You're basically right on this.
That sets p to the address of a[4], and sets i to 0. Then it loops, continuing while i <=4. Each time, it calls the macro PRD, passing it p[-i] to print out, and incrementing i. Since p[-i] is equal to *(p + -i), and p = a+4, p[-i] can be seen as *(a + 4 - i), so it prints out values of *(a + 4 - 0), then *(a + 4 - 1), ..., *(a + 4 - 4). Or, a[4], a[3], ..., a[0].

Code:

for (p=a+4; p>=a; p--) PRD(a[p-a]);

You seem a little more confused on this one. It involves a bit more pointer arithmetic.
This also starts with p pointing to the address of a[4], however, it decrements p each time through the loop, continuing while p is >= a. Two little notes here. First, a (the name of the array) is interpreted as a pointer to the first element, i.e. a is equivalent to &a[0] or (a + 0). Second, when you add or subtract pointers, it is automatically scaled by the size of the thing pointed to. That is, if an int is 4 bytes, &a[1] - &a[0] is still only 1 (1 element apart) instead of 4 (4 bytes apart). So assuming a starts at some address like 0x1000, and ints are 4 bytes, you have


&a[0] = 0x1000
&a[1] = 0x1004
...
&a[4] = 0x1010


That means p starts at 0x1010 (and a is always &a[0] or 0x1000). So you print a[0x1010 - 0x1000] which is a[0x10] or a[16], but remember, it gets scaled down by the size of an int (4 bytes), so you end up with a[4]. Then p is decremented by 1 (subtracting sizeof(*p) or sizeof(int)), so next iteration p = 0x100c. Thus, you print a[0x100c - 0x1000] == a[12], scaled down gives a[3].


Hope that makes sense.

The first loop is doing just what you have posted, above. Remember that as you increase i, the index number for the array will go DOWN, instead of up, since i is being subtracted.
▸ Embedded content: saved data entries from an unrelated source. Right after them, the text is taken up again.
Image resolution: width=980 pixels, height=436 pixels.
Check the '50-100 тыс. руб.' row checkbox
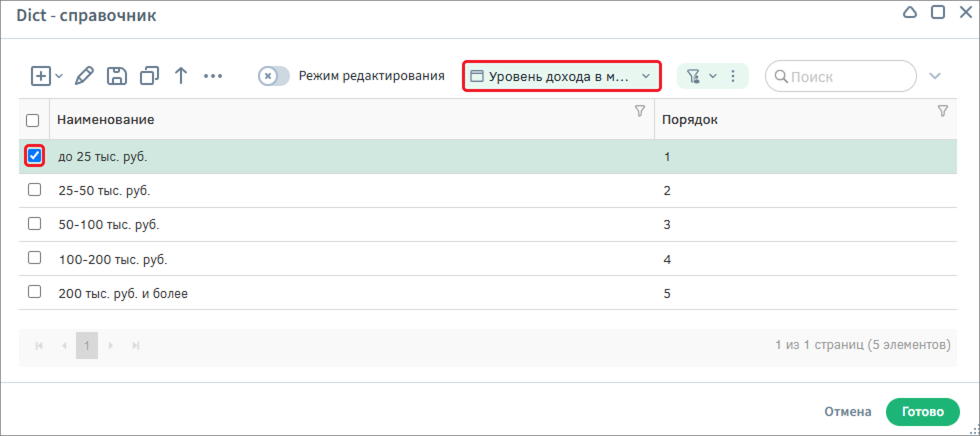(x=35, y=224)
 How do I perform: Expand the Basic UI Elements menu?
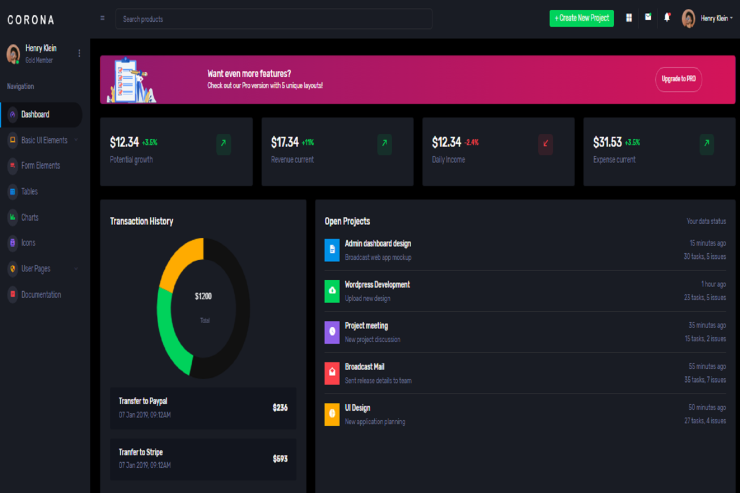click(44, 140)
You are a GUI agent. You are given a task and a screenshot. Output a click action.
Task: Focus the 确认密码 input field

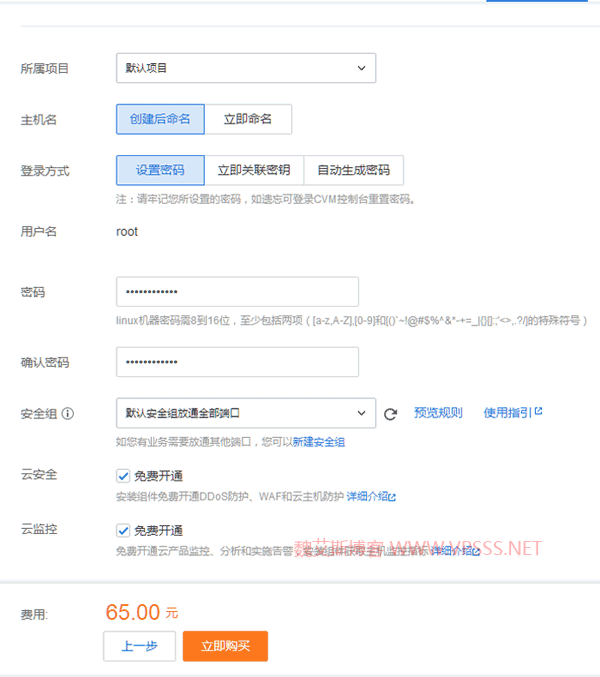pyautogui.click(x=237, y=362)
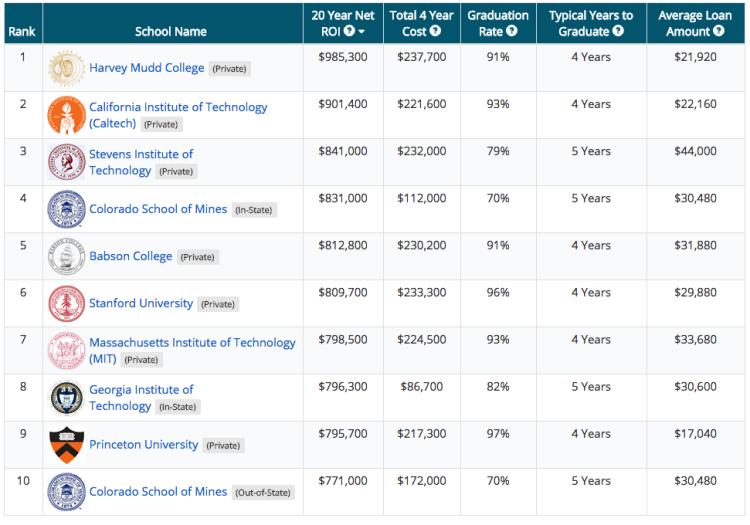The width and height of the screenshot is (750, 525).
Task: Click help icon next to Total 4 Year Cost
Action: [435, 31]
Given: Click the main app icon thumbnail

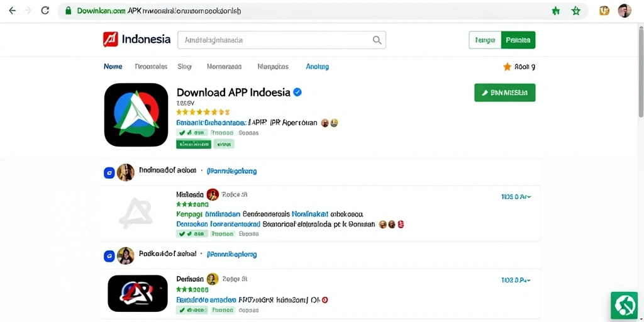Looking at the screenshot, I should (136, 115).
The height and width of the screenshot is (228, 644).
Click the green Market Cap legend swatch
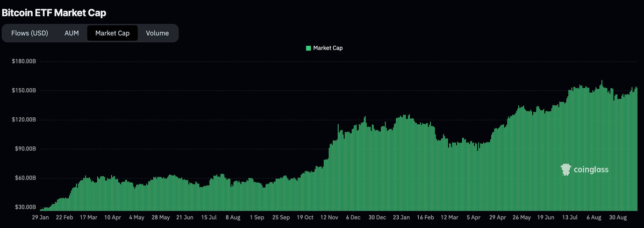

In the second loop, a is the address of the array's first element, so p-a is just a rather unintuitive way of writing [4-0], [3-0], [2-0], but using the pointer p, instead of an index number.

It's essential to know the relationship between a[number] and *(a+number), but in practice, the a[number] style is FAR more intuitive, and will result in FAR fewer errors.

Thank you very much. you explanations are very helpful. I understand much better now.